→ SOURCE MATERIAL
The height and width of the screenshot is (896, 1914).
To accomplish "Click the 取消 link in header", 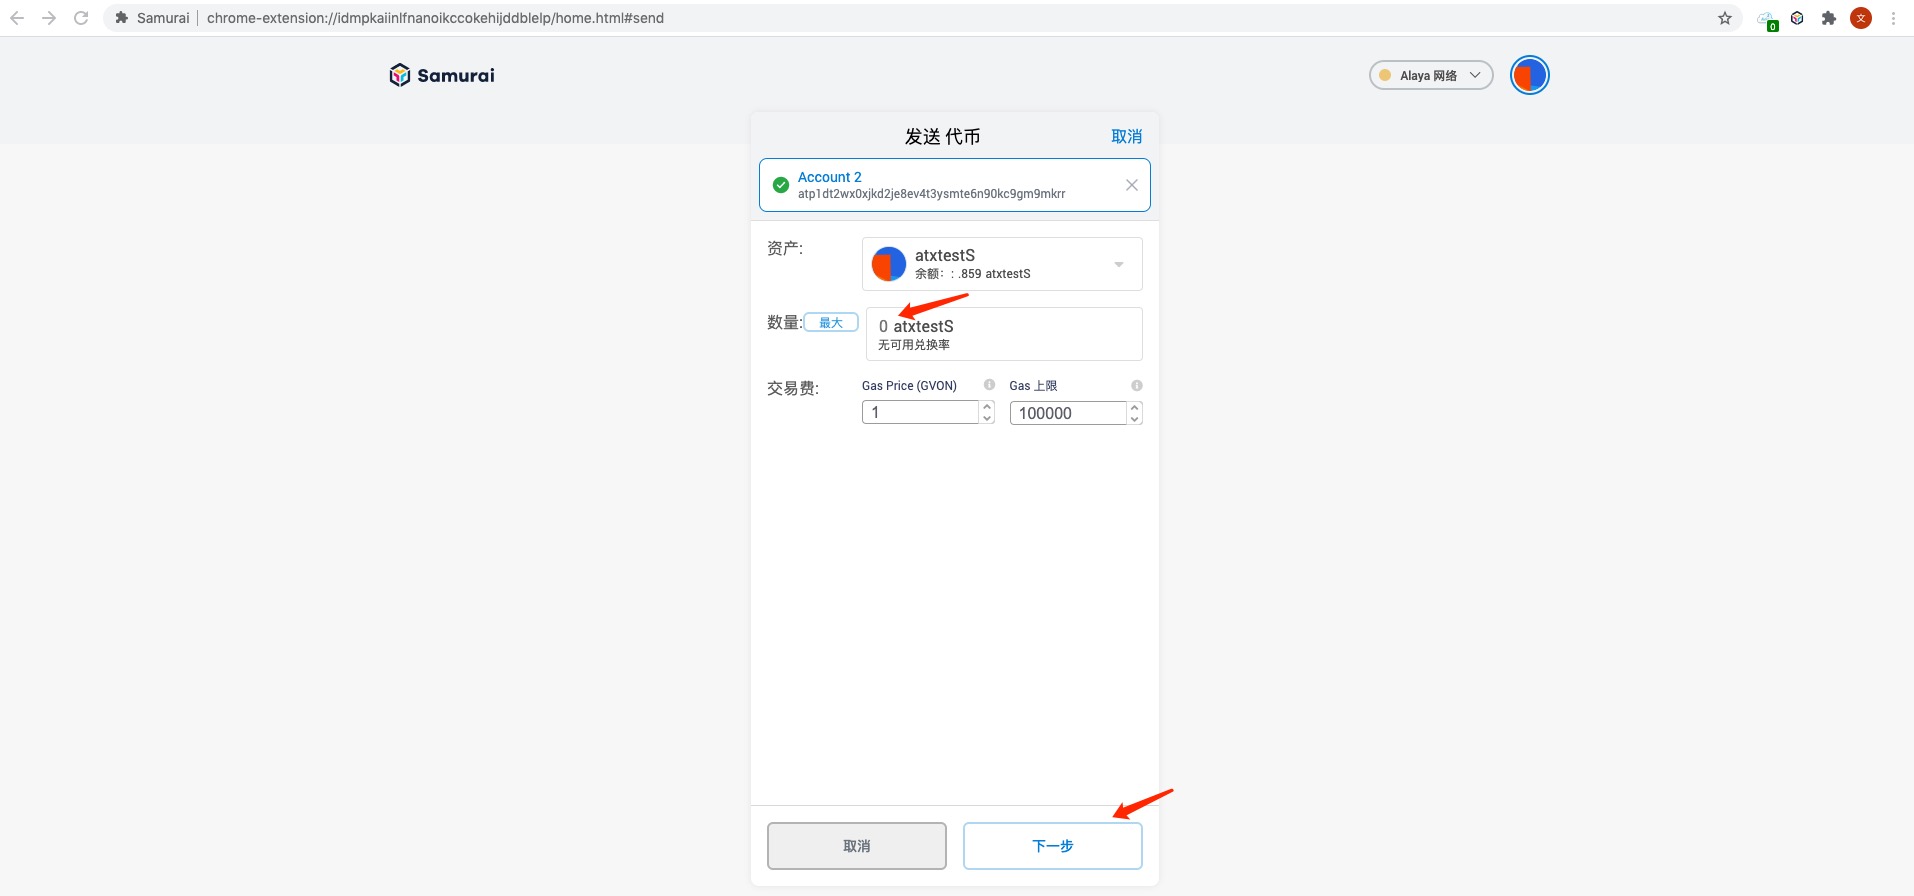I will click(x=1126, y=136).
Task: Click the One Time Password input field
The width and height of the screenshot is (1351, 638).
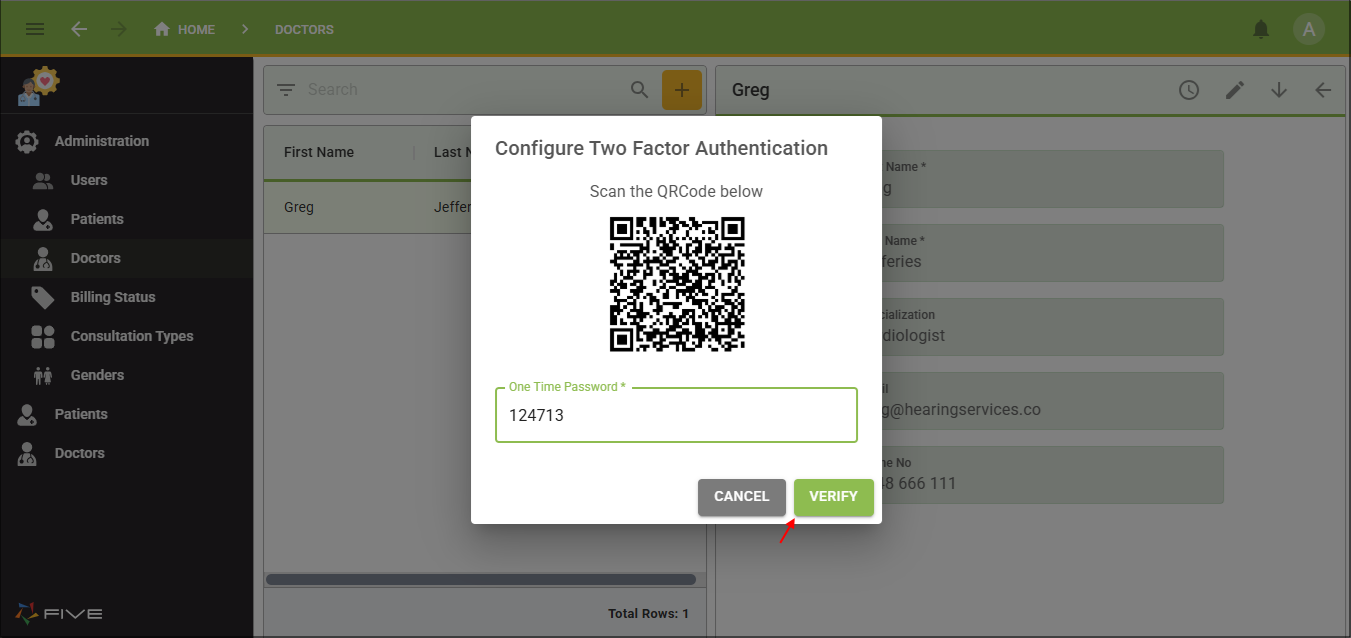Action: (676, 414)
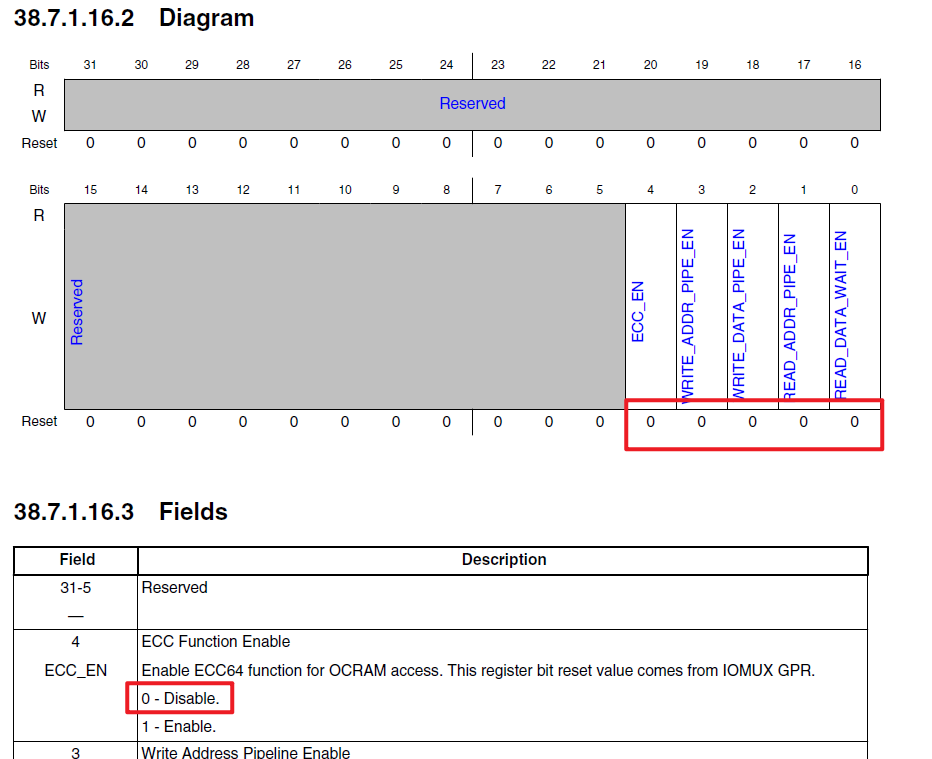Viewport: 932px width, 759px height.
Task: Select bit number 4 above ECC_EN
Action: click(650, 189)
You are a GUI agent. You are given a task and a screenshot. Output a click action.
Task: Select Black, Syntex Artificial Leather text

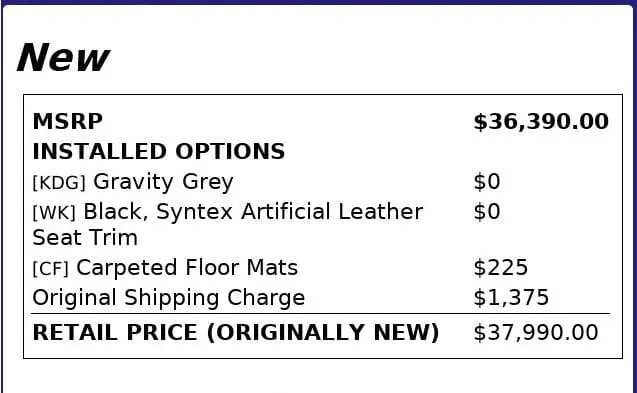click(253, 212)
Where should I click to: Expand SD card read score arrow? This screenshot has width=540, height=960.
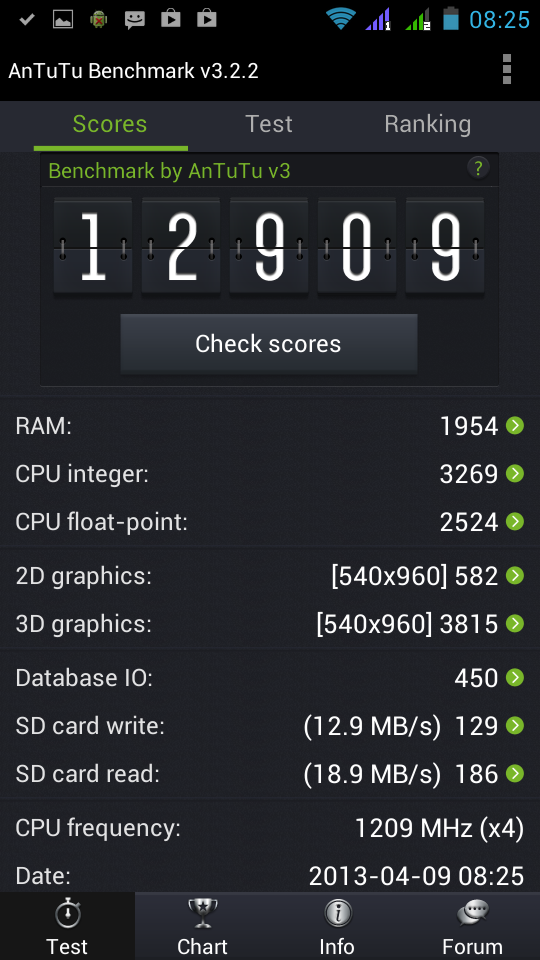(x=515, y=774)
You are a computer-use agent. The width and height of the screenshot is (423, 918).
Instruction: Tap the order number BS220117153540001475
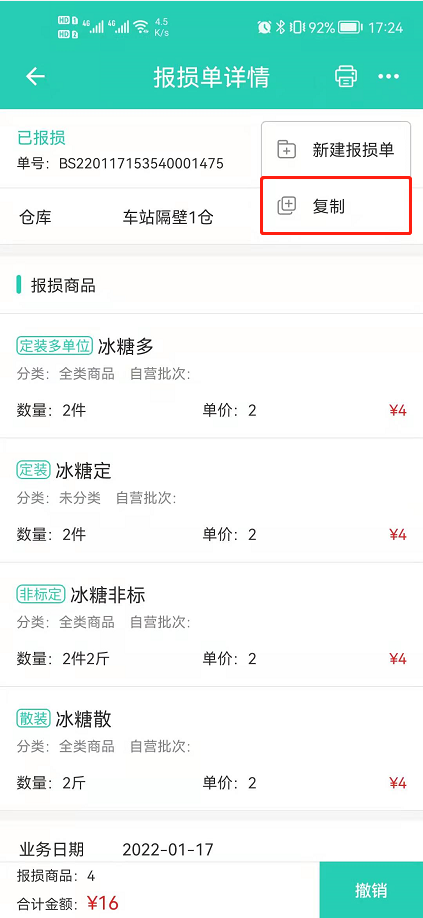point(142,163)
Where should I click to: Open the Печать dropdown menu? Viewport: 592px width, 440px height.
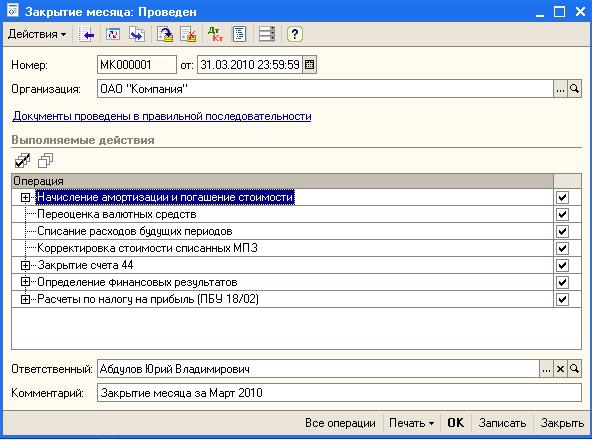pos(411,423)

→ ABOUT THIS EXERCISE
Say how many lines in the entries include the word "agent", with no text around the number.

→ YOUR RESPONSE
2